- _Collected data_:
• • • •

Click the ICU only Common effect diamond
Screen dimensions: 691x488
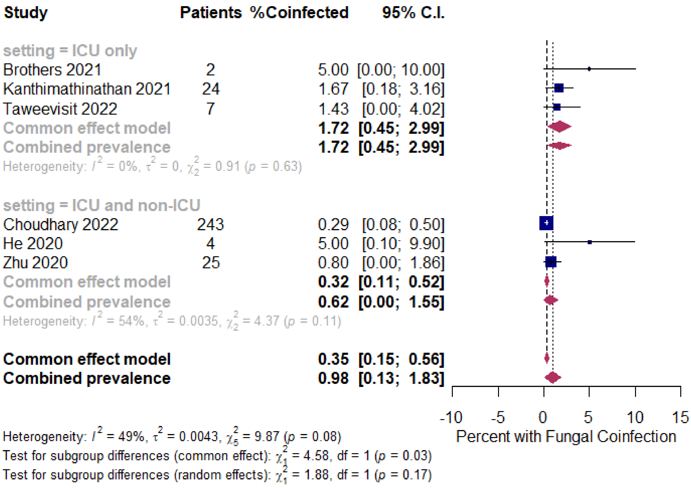click(x=559, y=127)
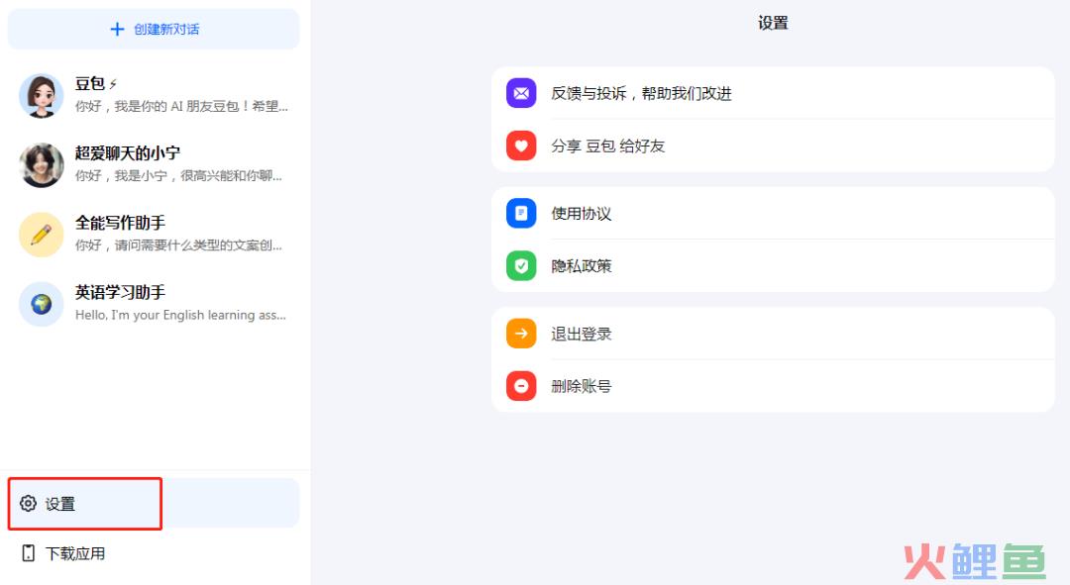Click the red delete account icon
This screenshot has height=585, width=1070.
(x=520, y=386)
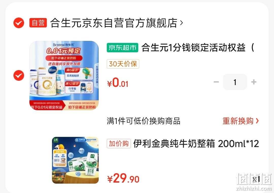Open 合生元京东自营官方旗舰店 store page
Screen dimensions: 274x193
(x=114, y=23)
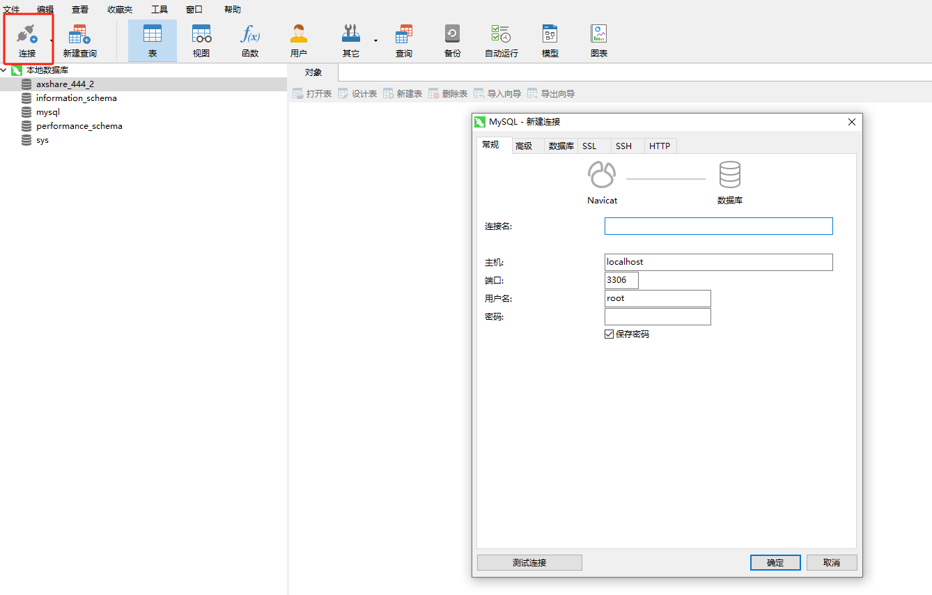932x595 pixels.
Task: Click the Connection plug icon in toolbar
Action: pyautogui.click(x=27, y=35)
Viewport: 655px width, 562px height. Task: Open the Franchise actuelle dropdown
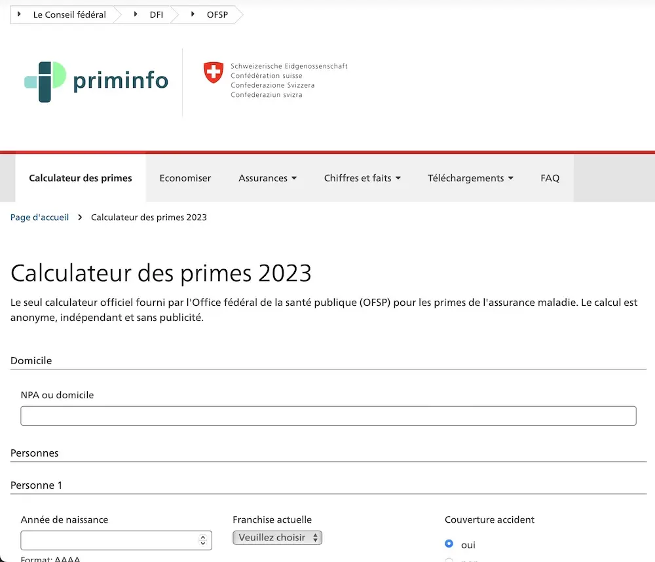point(277,537)
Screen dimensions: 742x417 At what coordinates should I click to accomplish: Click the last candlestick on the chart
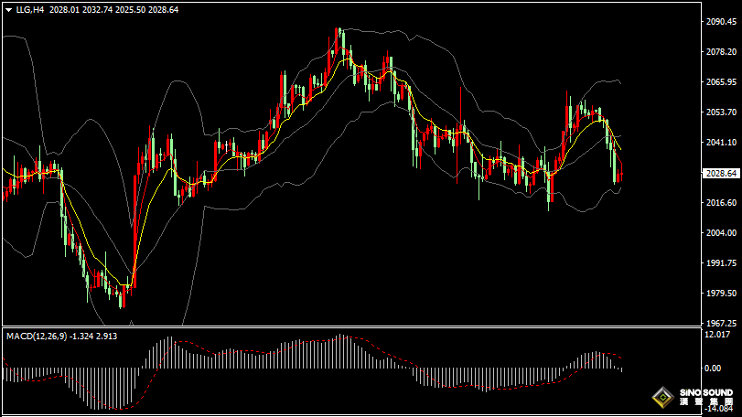coord(620,176)
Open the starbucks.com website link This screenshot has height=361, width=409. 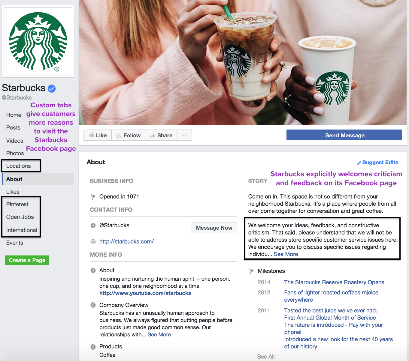coord(126,241)
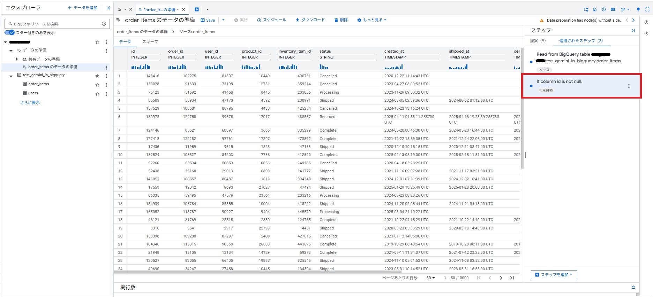Click the Show more link in Explorer

[30, 103]
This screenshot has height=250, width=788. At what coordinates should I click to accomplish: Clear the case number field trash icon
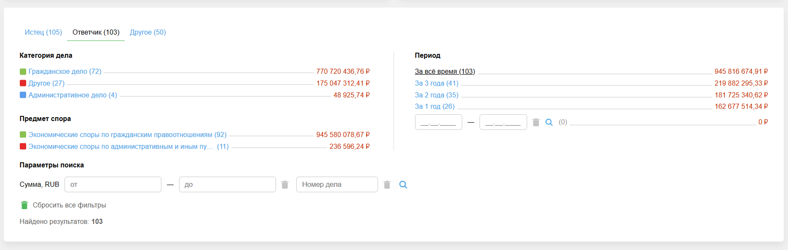[x=387, y=185]
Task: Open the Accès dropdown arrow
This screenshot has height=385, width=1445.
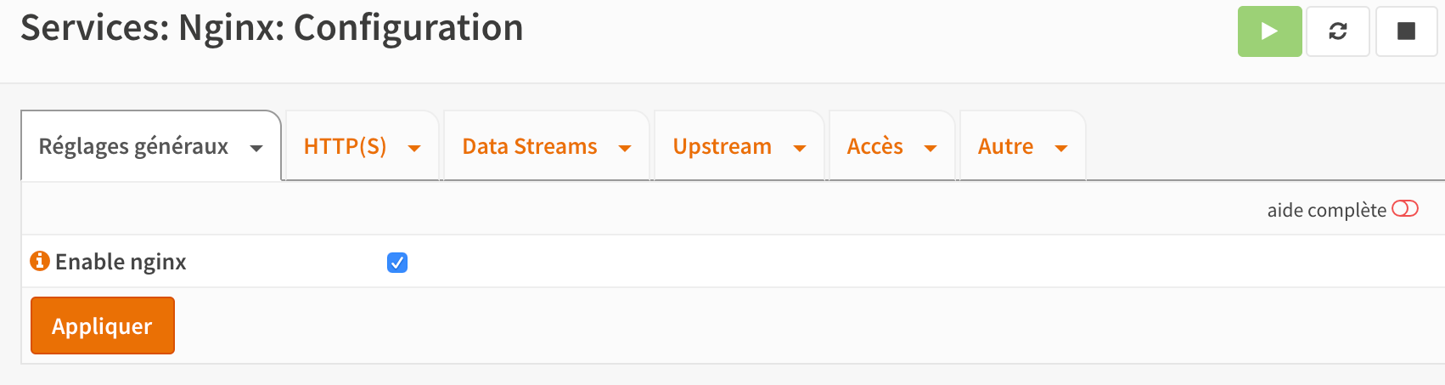Action: click(x=931, y=148)
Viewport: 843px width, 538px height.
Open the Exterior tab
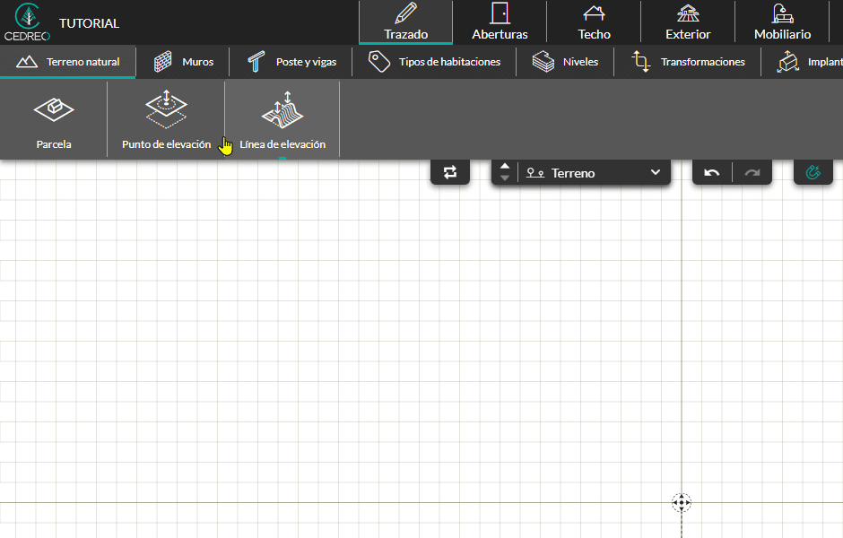688,22
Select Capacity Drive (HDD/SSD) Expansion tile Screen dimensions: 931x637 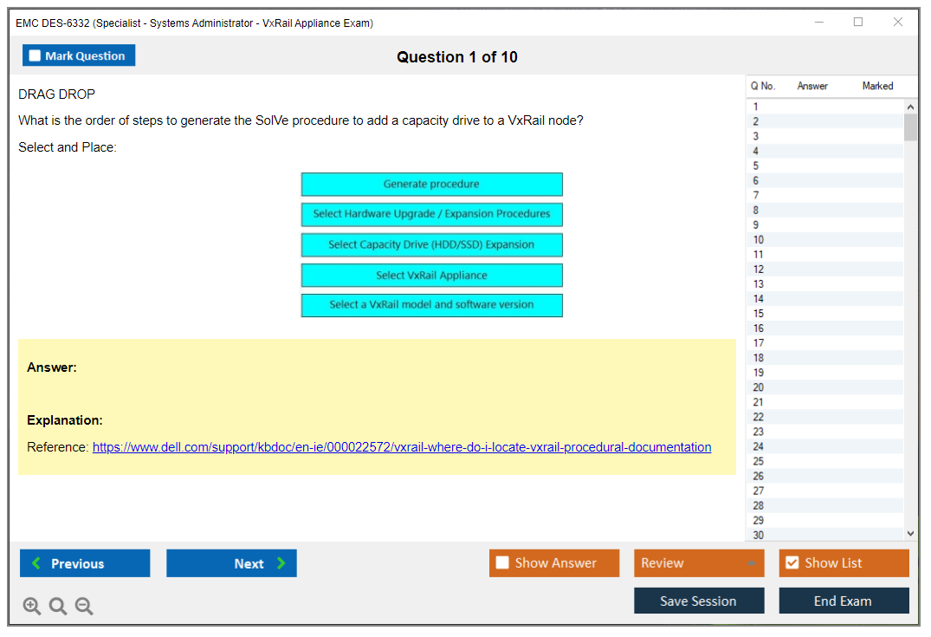pyautogui.click(x=431, y=244)
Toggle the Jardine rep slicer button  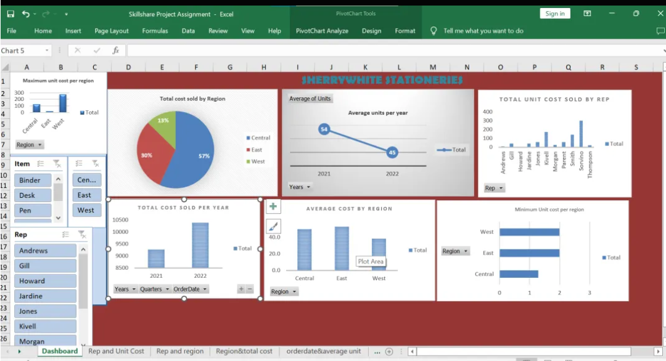[45, 296]
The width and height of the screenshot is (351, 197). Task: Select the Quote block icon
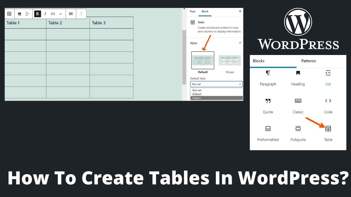268,101
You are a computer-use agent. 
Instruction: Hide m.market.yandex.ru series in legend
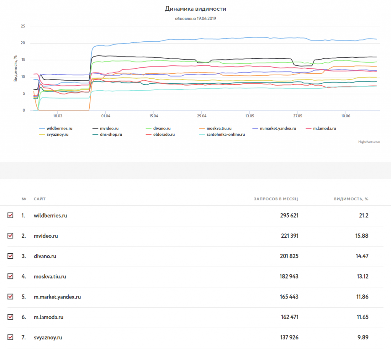(278, 128)
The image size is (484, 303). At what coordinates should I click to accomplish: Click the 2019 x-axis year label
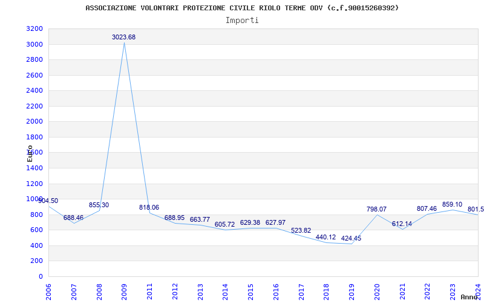point(352,291)
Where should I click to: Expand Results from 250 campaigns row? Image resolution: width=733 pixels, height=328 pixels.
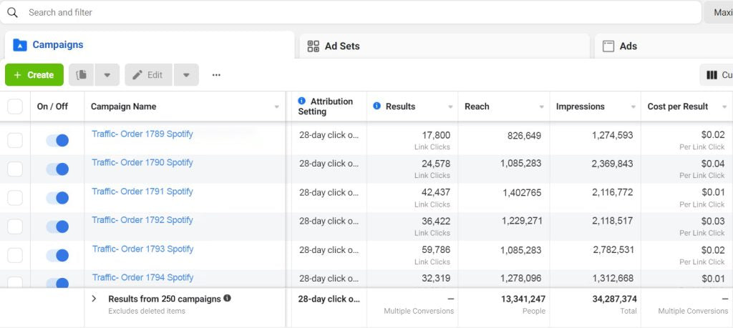[94, 299]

• • • •

- _EXERCISE GOAL_:
Leave out the pictures and copy exactly the lines from the one with "The width and" through the last line of the records above.

- _ANSWER TO THIS TASK_:
The width and height of the screenshot is (351, 197). Task: Select the Quote block icon
268,101
You are a computer-use agent. 
Instruction: Hide m.market.yandex.ru series in legend
(278, 128)
The image size is (484, 303). At what coordinates should I click to accomplish: Click the 2019 x-axis year label
point(352,291)
Where should I click to: Expand Results from 250 campaigns row? Image resolution: width=733 pixels, height=328 pixels.
[94, 299]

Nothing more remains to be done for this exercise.